Click the star to add/remove an item to/from your individual schedule.
You need to be logged in to avail of this functionality.

Accepted Paper:

Disentangling European HIV/AIDS policies: activism, citizenship and health (EUROPACH)  
Todd Sekuler (University of Zurich) Beate Binder (Humboldt-Universität zu Berlin) Ulrike Klöppel (Humboldt University Berlin) Justyna Struzik (Jagiellonian University)

Paper short abstract:

Through the 'HIV crisis', EUROPACH explores how the past is used in the unfolding of activism, policy and citizenship. As health-governing bodies promote a biomedical approach to prevention, EUROPACH asks how the past dwells within these structures so as to enable creative approaches to the future.

Paper long abstract:

Through the lens of the 'HIV/AIDS crisis', the EUROPACH project explores how the past is mobilised in the unfolding of activism, health policy and citizenship in Europe. As transnational health-governing bodies seek to integrate a fortified biomedical approach into local structures of care and prevention, the project asks how the past dwells within these structures so as to enable creative and situated approaches to the future.

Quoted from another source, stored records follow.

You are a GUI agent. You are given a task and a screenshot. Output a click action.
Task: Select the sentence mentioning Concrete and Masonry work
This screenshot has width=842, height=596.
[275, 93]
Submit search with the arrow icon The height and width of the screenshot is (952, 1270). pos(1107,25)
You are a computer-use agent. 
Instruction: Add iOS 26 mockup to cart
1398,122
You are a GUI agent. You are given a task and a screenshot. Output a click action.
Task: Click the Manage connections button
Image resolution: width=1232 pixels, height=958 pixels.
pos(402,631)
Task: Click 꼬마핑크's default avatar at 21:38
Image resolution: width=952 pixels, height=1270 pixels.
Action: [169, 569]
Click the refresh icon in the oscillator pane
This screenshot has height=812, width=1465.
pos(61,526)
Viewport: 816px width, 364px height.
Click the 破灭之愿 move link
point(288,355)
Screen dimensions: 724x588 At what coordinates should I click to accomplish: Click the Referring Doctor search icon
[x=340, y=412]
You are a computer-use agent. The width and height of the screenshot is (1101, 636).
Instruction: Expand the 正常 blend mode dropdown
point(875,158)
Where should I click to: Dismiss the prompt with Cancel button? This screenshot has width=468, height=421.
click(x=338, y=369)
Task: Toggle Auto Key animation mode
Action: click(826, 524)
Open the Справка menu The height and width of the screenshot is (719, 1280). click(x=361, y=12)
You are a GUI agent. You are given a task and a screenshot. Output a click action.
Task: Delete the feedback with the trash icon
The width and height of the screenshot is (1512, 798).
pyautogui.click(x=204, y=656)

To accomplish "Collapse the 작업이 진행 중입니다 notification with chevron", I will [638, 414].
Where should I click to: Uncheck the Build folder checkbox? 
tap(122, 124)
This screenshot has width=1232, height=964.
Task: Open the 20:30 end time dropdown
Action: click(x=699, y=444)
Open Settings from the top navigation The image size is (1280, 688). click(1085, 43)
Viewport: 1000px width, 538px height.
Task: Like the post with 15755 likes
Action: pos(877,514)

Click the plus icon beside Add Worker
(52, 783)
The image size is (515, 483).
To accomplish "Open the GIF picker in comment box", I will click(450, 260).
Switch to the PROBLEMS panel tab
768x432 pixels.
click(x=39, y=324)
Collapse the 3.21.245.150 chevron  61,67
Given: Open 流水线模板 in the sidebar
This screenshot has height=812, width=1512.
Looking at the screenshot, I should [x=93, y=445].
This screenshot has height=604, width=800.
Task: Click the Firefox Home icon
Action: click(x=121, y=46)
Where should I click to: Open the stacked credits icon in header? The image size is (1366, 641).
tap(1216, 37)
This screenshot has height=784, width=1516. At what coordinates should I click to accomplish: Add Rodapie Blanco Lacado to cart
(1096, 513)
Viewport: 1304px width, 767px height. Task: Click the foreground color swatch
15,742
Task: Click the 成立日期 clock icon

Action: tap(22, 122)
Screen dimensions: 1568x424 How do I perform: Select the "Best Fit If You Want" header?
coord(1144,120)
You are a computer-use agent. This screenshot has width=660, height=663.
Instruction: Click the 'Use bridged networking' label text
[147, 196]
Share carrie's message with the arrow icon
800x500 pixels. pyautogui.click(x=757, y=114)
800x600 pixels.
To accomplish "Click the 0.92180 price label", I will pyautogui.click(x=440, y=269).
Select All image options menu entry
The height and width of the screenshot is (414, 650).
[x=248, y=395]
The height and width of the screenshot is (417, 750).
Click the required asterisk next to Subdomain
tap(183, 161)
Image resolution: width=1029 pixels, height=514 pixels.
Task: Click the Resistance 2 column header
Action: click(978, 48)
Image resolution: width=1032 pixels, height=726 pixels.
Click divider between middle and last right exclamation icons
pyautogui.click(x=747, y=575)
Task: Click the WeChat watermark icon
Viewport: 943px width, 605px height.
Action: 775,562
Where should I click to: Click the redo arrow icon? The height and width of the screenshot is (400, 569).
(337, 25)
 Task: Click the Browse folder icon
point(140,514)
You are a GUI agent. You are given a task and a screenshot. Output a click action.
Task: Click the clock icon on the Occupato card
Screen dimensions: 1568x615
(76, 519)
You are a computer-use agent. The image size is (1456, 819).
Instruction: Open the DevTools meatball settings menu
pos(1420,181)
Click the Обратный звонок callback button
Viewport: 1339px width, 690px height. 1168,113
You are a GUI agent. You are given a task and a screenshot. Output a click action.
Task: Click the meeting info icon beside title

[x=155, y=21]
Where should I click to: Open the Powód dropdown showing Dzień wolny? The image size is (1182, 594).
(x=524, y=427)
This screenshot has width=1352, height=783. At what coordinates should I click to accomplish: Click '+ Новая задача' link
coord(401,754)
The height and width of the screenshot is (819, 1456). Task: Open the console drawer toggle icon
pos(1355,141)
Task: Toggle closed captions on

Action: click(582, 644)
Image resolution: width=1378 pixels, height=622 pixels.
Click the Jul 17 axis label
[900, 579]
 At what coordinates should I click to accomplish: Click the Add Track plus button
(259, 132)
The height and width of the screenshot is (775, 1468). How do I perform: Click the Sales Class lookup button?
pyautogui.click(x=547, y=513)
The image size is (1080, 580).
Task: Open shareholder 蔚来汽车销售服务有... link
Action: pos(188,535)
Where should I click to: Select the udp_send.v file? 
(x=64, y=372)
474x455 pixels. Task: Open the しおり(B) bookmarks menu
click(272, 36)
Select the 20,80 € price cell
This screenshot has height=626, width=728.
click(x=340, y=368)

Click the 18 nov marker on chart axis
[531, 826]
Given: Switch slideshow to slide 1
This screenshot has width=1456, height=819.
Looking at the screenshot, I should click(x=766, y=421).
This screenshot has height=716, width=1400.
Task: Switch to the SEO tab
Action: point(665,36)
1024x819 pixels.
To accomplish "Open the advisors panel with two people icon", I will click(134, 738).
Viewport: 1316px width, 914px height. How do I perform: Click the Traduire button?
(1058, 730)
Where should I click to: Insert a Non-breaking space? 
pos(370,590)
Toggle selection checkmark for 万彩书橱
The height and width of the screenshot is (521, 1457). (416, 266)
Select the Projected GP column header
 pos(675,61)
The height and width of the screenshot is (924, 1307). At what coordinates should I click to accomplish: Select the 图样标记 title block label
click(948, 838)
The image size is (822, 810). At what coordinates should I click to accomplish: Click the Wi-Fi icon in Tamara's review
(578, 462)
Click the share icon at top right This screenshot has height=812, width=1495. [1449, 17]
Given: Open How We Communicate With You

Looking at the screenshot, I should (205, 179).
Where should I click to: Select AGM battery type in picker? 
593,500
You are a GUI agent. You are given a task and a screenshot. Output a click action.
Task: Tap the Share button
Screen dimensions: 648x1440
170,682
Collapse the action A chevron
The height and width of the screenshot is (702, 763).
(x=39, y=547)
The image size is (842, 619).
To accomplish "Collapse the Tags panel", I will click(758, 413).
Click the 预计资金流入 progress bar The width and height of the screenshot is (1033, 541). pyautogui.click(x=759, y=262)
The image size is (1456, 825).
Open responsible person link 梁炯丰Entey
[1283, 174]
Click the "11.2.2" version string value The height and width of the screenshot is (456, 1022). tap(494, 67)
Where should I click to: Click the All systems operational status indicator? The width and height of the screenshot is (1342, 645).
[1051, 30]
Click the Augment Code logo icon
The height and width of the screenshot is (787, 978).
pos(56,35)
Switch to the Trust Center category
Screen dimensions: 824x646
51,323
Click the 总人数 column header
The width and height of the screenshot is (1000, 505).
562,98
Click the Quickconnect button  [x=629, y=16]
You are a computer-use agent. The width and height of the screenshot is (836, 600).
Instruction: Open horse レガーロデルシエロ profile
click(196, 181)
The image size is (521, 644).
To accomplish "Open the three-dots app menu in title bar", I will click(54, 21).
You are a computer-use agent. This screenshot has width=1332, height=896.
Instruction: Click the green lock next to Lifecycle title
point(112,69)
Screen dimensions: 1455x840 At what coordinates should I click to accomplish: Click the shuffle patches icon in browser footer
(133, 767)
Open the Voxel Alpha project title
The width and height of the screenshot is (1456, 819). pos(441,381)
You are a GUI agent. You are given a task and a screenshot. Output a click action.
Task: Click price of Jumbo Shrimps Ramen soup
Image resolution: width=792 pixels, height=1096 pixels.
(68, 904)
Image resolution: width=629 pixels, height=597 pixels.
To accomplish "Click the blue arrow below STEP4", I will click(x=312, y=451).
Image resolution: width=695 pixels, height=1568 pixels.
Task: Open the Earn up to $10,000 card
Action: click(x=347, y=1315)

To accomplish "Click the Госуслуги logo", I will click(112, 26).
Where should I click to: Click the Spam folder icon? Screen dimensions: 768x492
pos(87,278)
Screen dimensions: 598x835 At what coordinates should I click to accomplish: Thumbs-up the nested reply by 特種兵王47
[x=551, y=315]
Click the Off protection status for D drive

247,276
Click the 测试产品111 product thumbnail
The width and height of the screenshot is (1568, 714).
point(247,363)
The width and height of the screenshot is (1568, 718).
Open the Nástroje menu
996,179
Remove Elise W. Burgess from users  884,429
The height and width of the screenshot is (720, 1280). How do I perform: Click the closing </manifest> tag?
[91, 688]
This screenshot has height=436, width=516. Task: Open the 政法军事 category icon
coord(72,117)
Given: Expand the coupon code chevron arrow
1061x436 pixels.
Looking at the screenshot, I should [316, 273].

By analysing the discourses and practices that make up HIV/AIDS policy worlds in Germany, Poland, Turkey, the UK, and at the European level, EUROPACH aims to describe the varied citizenship claims that emerge across shifting notions of Europe. Researchers will unpack the logics of policy discourses and disentangle the transnational histories involved in the co-production of these policy assemblages, and develop a corresponding interactive map for use beyond the project. They will also record interviews with actors in the field, which will provide a foundation for a European HIV/AIDS oral history archive. Ethnographic research conducted in spaces of policy development and negotiation, combined with analyses of art works engaging with the epidemic, will be used to situate citizenship models in their temporal trajectories, and then to scrutinize them for insights as to new possibilities for the future. In accounting for the multiplicity and entanglements of histories that coexist in contemporary citizenship frameworks at the nexus of sexuality, health and the body, EUROPACH aims to provide support for integrating local communities, contexts and histories into European structures and praxes of citizenship.